• EXERCISE BRIEF
All lines from the one containing "Click the magnifying glass search icon" through the last line of the listing should be given again exactly, with no pictures.

• EXERCISE MATERIAL
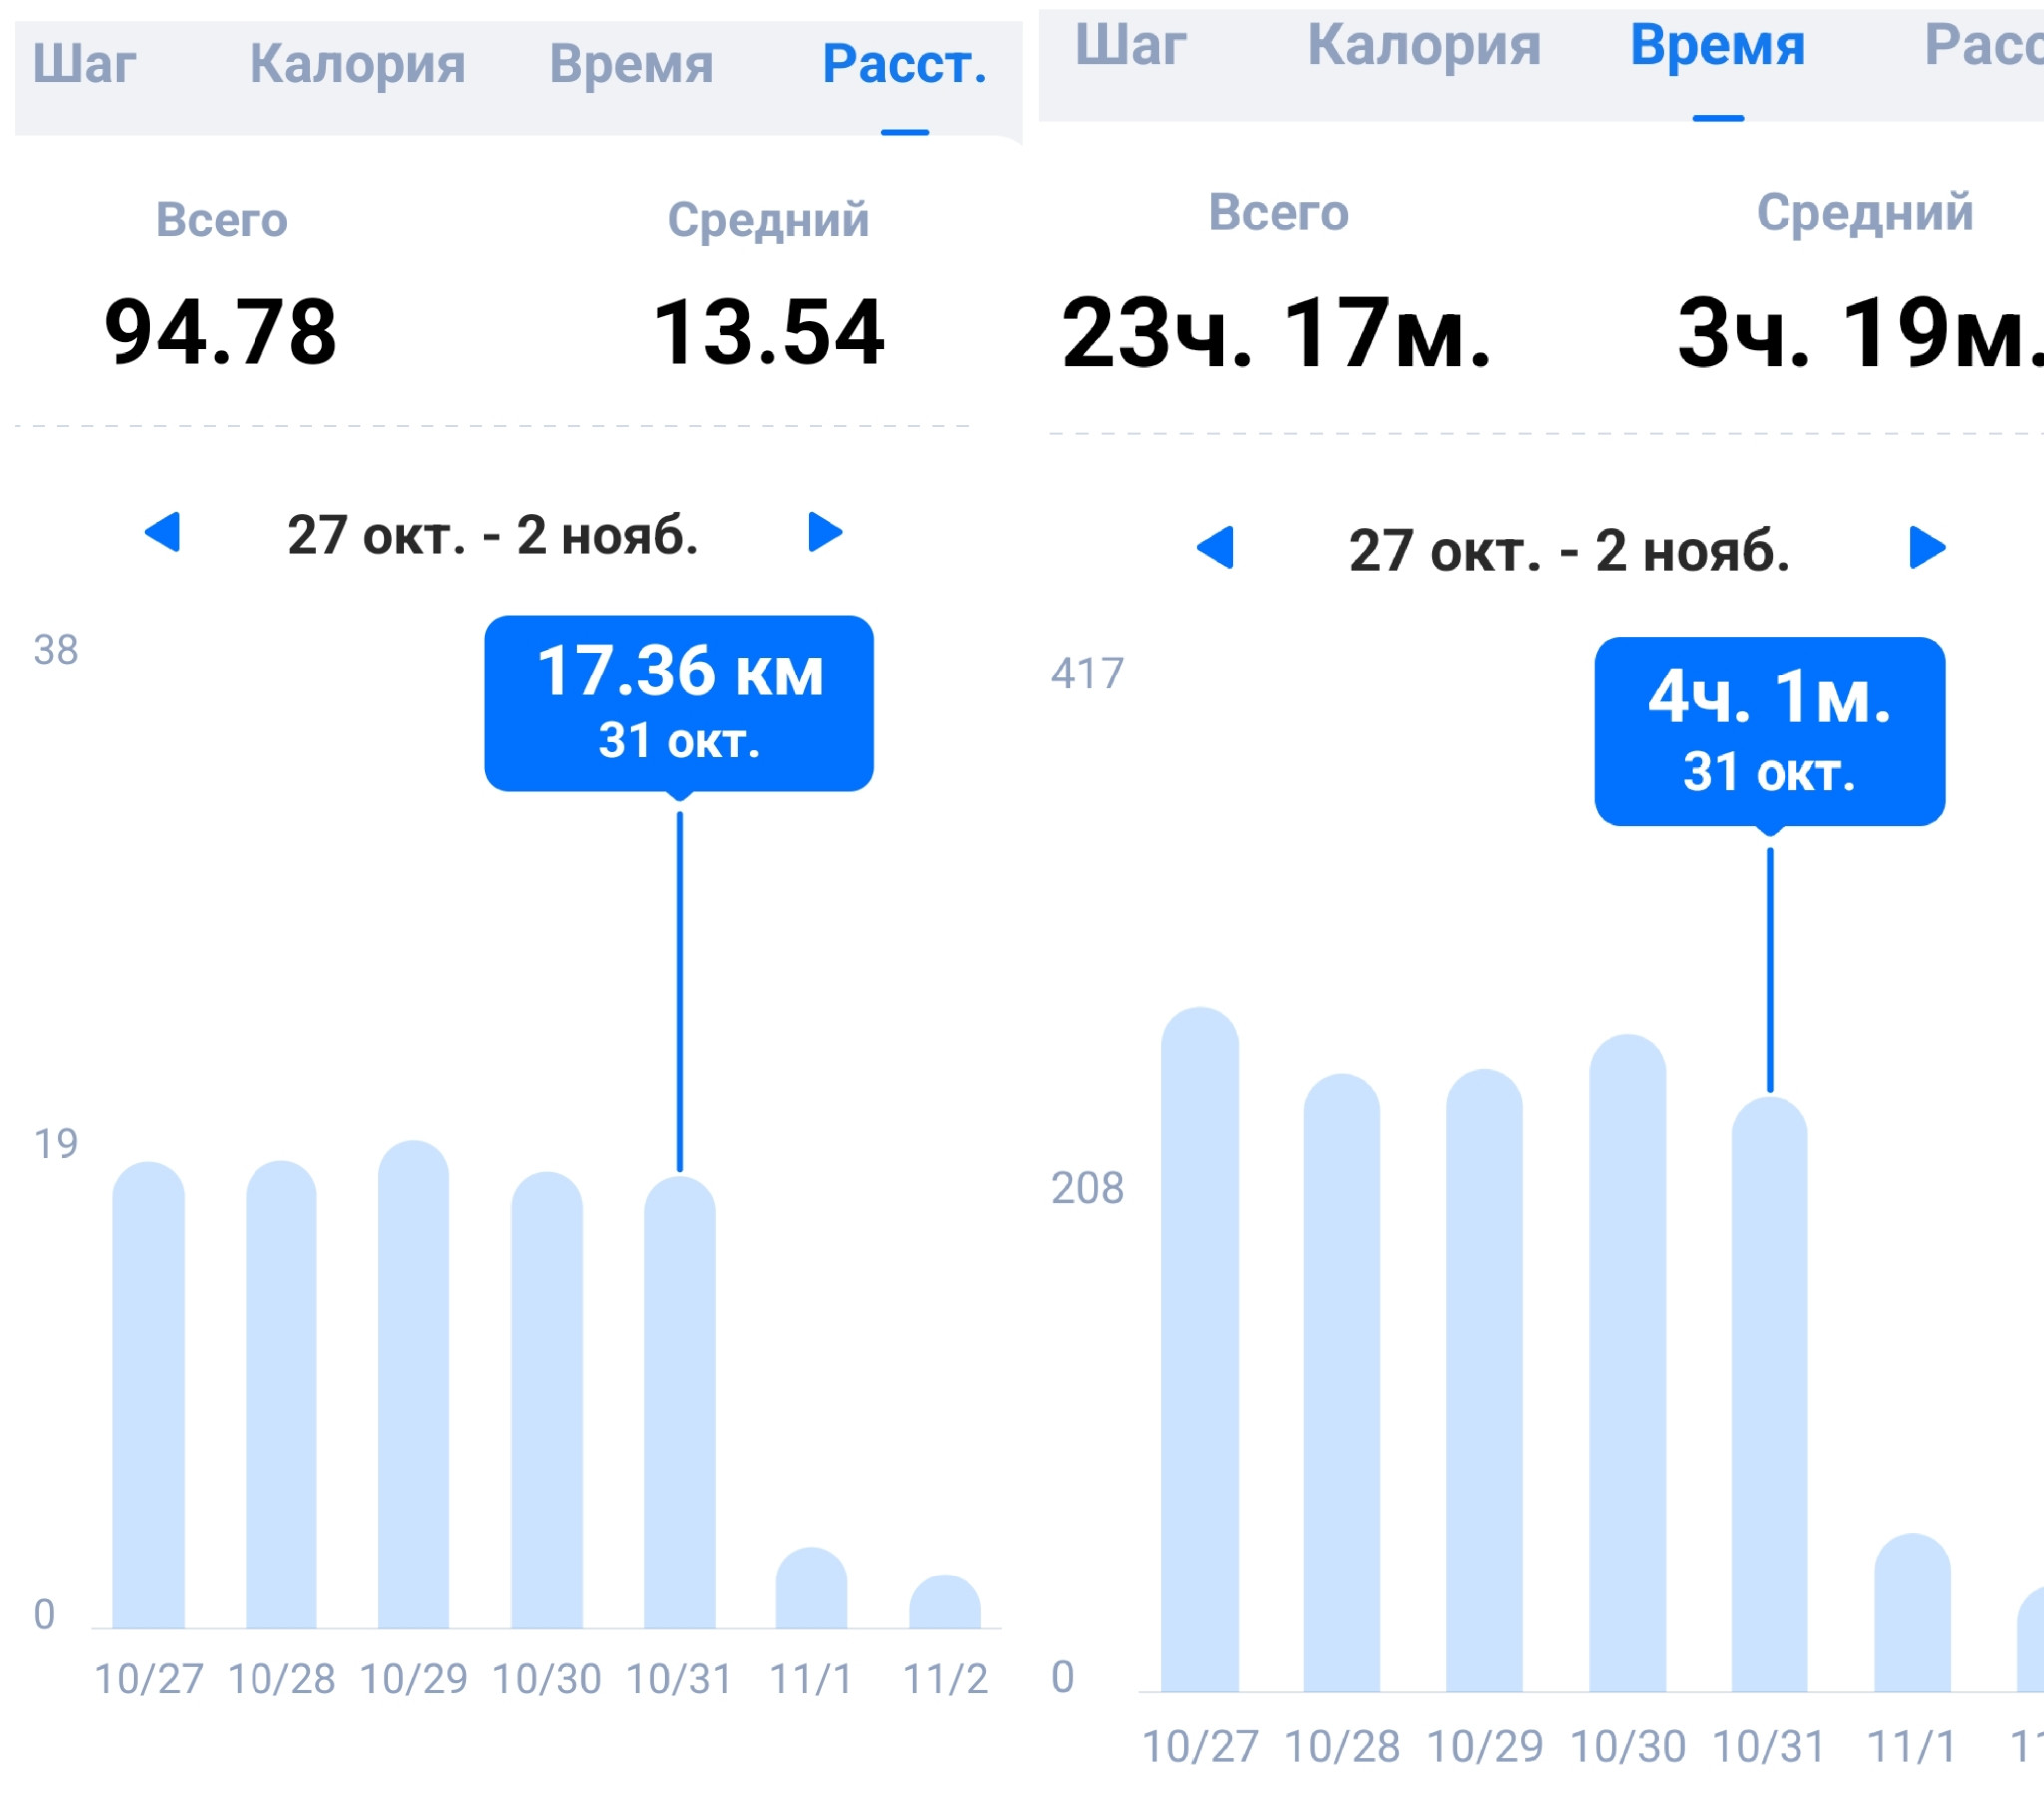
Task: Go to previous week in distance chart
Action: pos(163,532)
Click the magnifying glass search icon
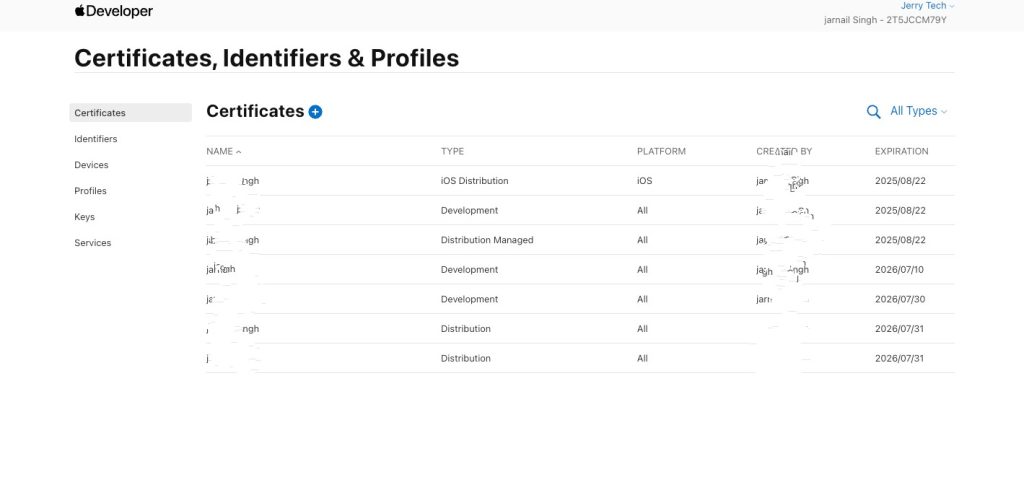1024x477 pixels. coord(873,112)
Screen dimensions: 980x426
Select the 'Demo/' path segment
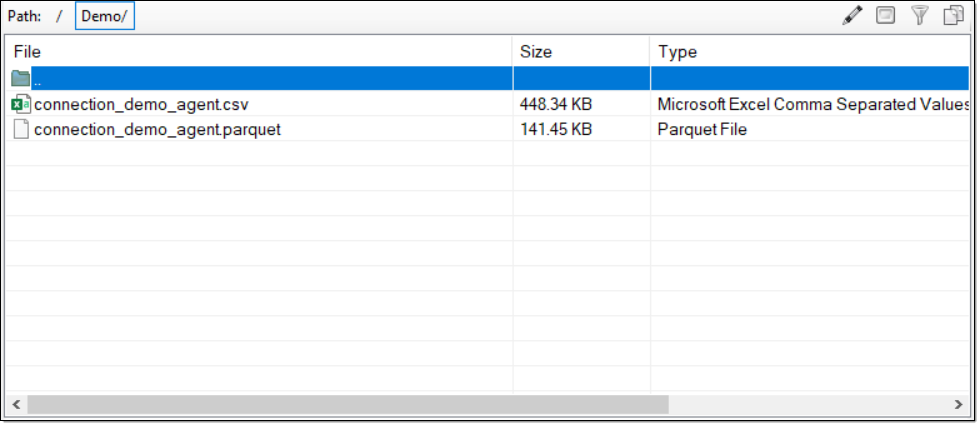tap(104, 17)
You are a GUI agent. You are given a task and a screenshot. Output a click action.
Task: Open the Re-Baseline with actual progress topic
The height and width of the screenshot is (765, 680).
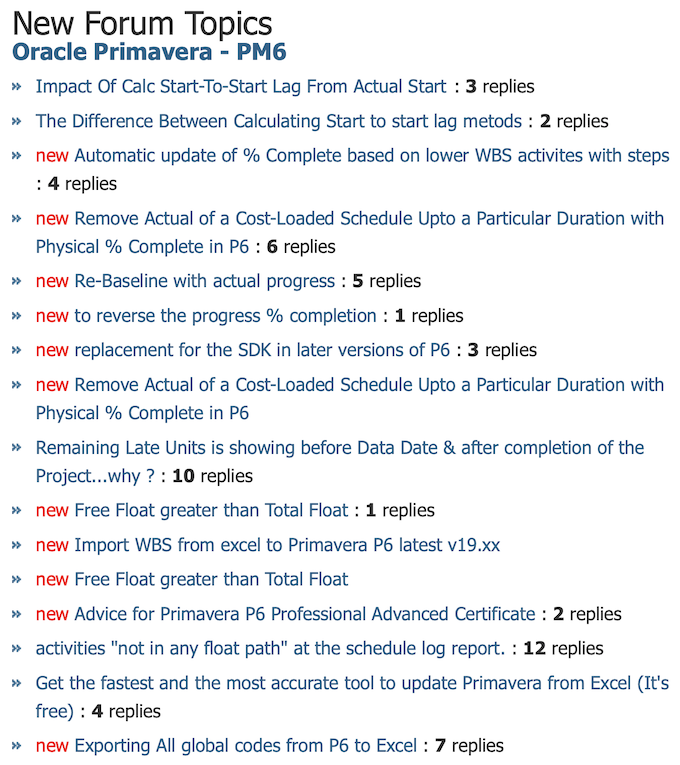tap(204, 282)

• OUTPUT FOR THIS EXERCISE
Click the magnifying glass search icon
1024x477 pixels. coord(873,112)
Screen dimensions: 980x426
Select the 'Demo/' path segment
tap(104, 17)
You are a GUI agent. You are given a task and a screenshot. Output a click action.
Task: Open the Re-Baseline with actual progress topic
The height and width of the screenshot is (765, 680).
tap(204, 282)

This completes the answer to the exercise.